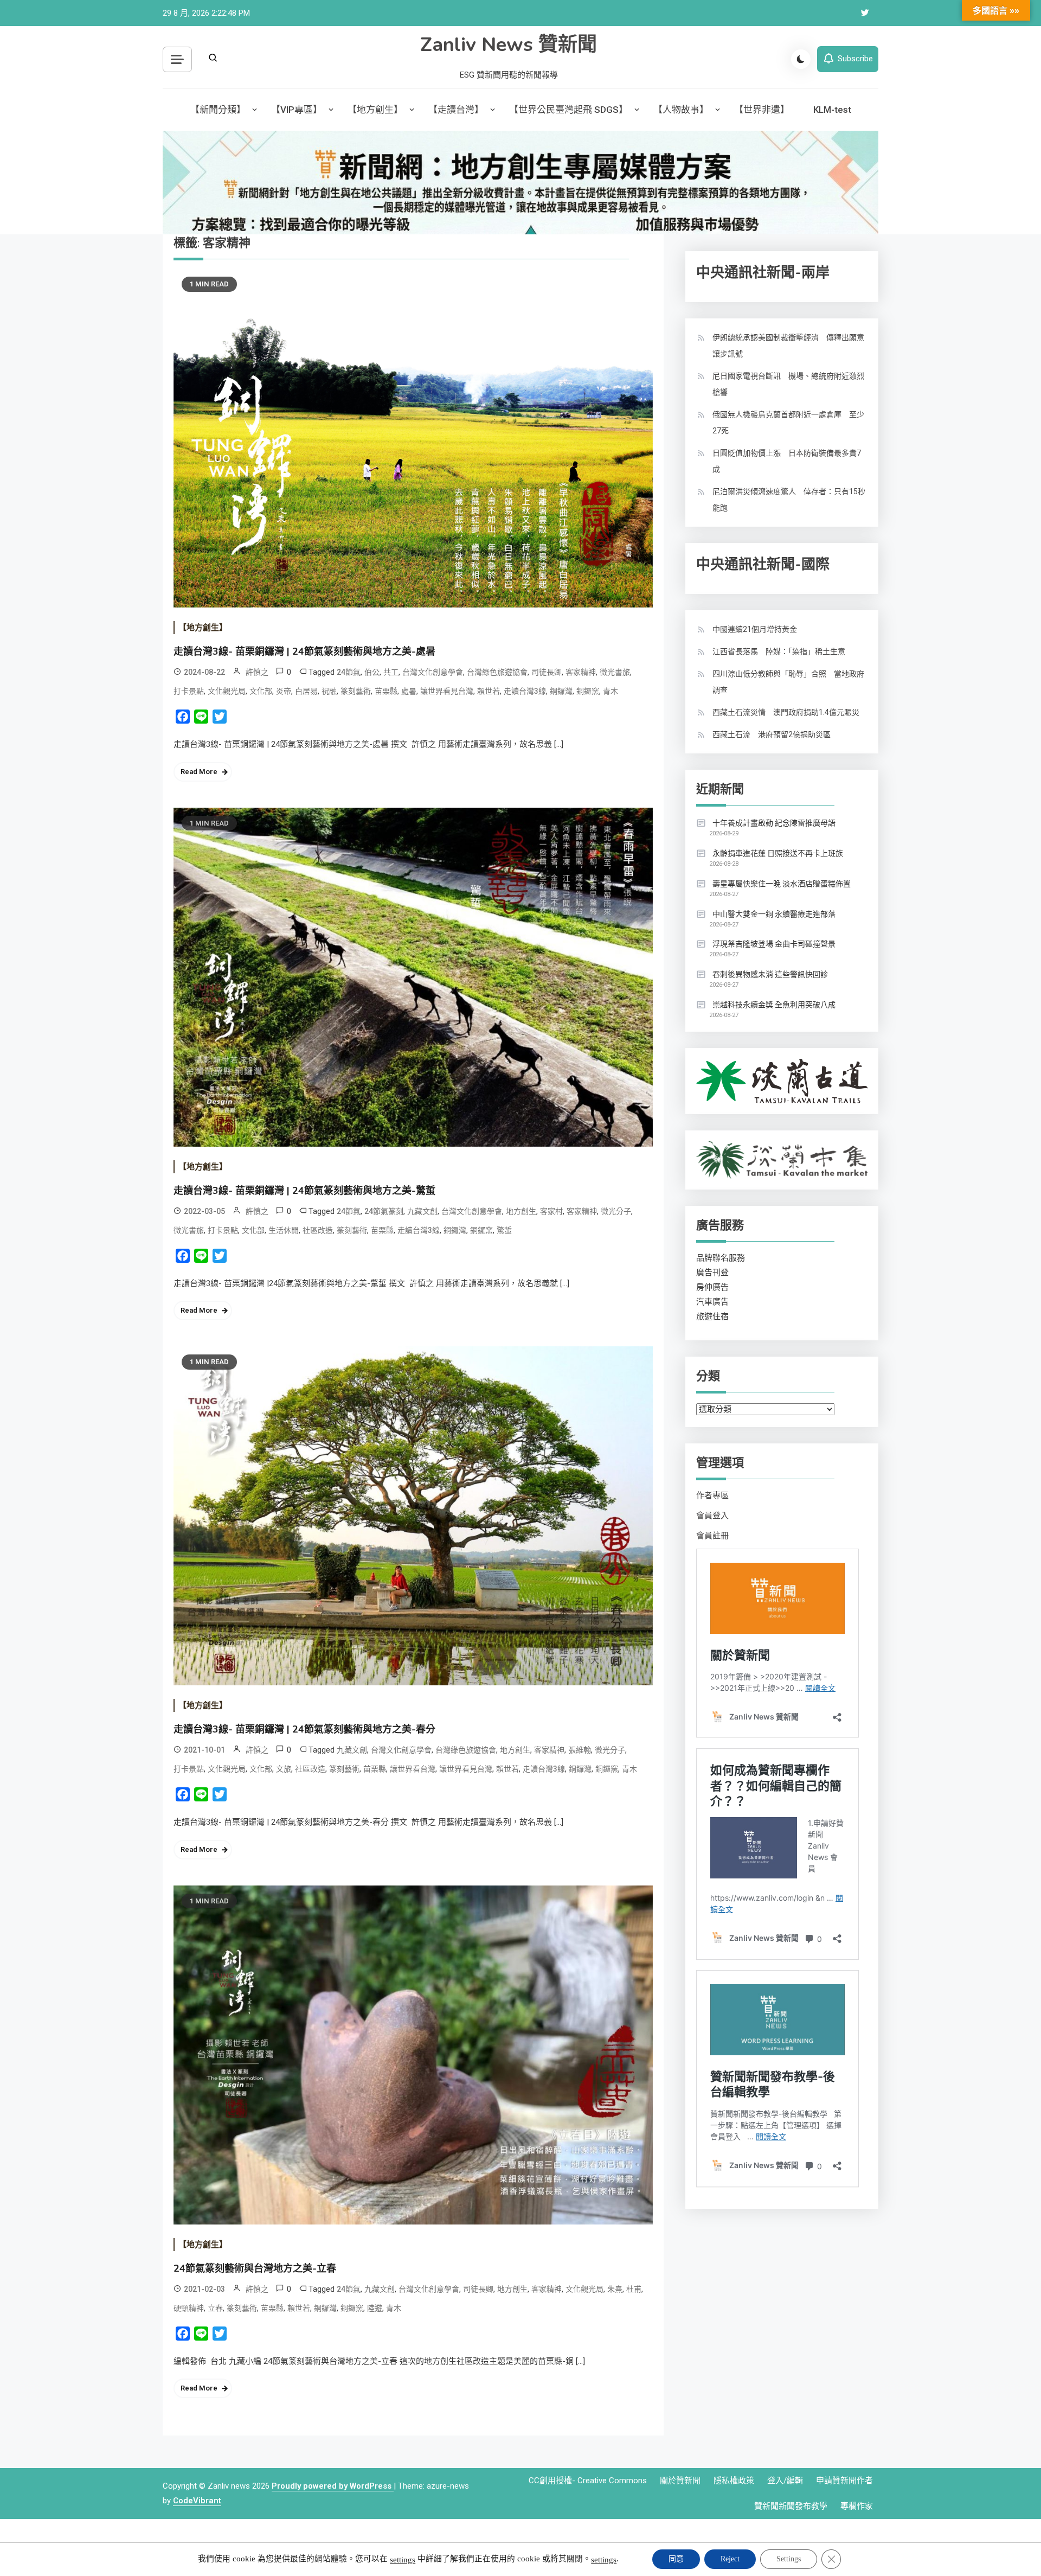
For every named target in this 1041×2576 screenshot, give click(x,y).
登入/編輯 (785, 2480)
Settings (788, 2559)
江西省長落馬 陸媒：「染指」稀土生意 (778, 651)
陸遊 (374, 2308)
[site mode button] (801, 59)
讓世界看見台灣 (446, 691)
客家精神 (581, 672)
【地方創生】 (375, 109)
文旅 (283, 1769)
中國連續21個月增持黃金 (754, 629)
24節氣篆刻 (383, 1211)
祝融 (329, 691)
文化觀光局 (227, 691)
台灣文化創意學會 (432, 672)
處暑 (408, 691)
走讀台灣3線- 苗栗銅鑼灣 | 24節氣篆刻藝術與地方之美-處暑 (304, 651)
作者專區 (712, 1495)
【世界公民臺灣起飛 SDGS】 (568, 109)
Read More (199, 772)
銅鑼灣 (561, 691)
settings (402, 2559)
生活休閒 (283, 1230)
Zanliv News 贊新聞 (508, 44)
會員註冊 (712, 1536)
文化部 (260, 691)
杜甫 (633, 2289)
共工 (391, 672)
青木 (610, 691)
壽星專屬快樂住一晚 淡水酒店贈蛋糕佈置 (781, 883)
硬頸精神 (189, 2308)
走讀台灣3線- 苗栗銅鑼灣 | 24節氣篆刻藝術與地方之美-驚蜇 (304, 1190)
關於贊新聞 (680, 2480)
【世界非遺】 (761, 109)
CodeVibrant (197, 2500)
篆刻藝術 (355, 691)
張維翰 (579, 1750)
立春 (215, 2308)
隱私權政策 (734, 2480)
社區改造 (318, 1230)
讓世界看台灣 (412, 1769)
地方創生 (521, 1211)
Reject (730, 2559)
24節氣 (349, 672)
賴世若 (488, 691)
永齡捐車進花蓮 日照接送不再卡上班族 (777, 853)
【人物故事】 (681, 109)
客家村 (551, 1211)
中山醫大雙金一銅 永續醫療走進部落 (774, 914)
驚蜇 (504, 1230)
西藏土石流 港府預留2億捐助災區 (771, 734)
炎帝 (283, 691)
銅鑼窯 (587, 691)
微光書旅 (615, 672)
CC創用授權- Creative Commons (588, 2480)
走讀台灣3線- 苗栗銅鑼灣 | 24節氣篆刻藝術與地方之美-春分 (304, 1729)
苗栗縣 (386, 691)
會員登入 (712, 1515)
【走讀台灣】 (456, 109)
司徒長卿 (546, 672)
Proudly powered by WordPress (333, 2486)
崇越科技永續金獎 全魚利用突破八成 (774, 1004)
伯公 (372, 672)
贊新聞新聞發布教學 (790, 2506)
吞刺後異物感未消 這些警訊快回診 (770, 974)
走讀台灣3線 (525, 691)
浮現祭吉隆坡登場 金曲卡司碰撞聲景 (774, 943)
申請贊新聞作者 (844, 2480)
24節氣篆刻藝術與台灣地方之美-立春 (255, 2268)
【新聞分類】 (218, 109)
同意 (676, 2559)
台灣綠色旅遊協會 (497, 672)
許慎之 (257, 672)
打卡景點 (189, 691)
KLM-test (832, 109)
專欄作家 (856, 2506)
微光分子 (616, 1211)
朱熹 (614, 2289)
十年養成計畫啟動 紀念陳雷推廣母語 (774, 823)
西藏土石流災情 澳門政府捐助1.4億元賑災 (785, 712)
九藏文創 (422, 1211)
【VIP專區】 (296, 109)
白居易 (306, 691)
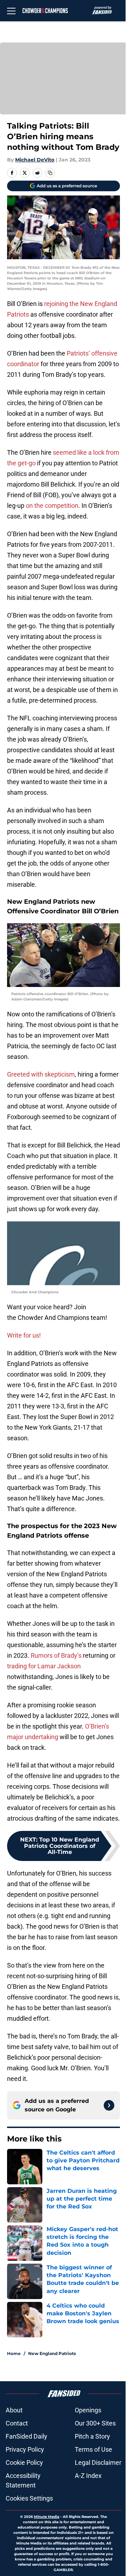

● ● ● ●

*WHAT IS NEEDED*.
Give the number of lines above that hold the word "苗栗銅鑼灣", and nothing more.

*THE COMPLETED TASK*.
3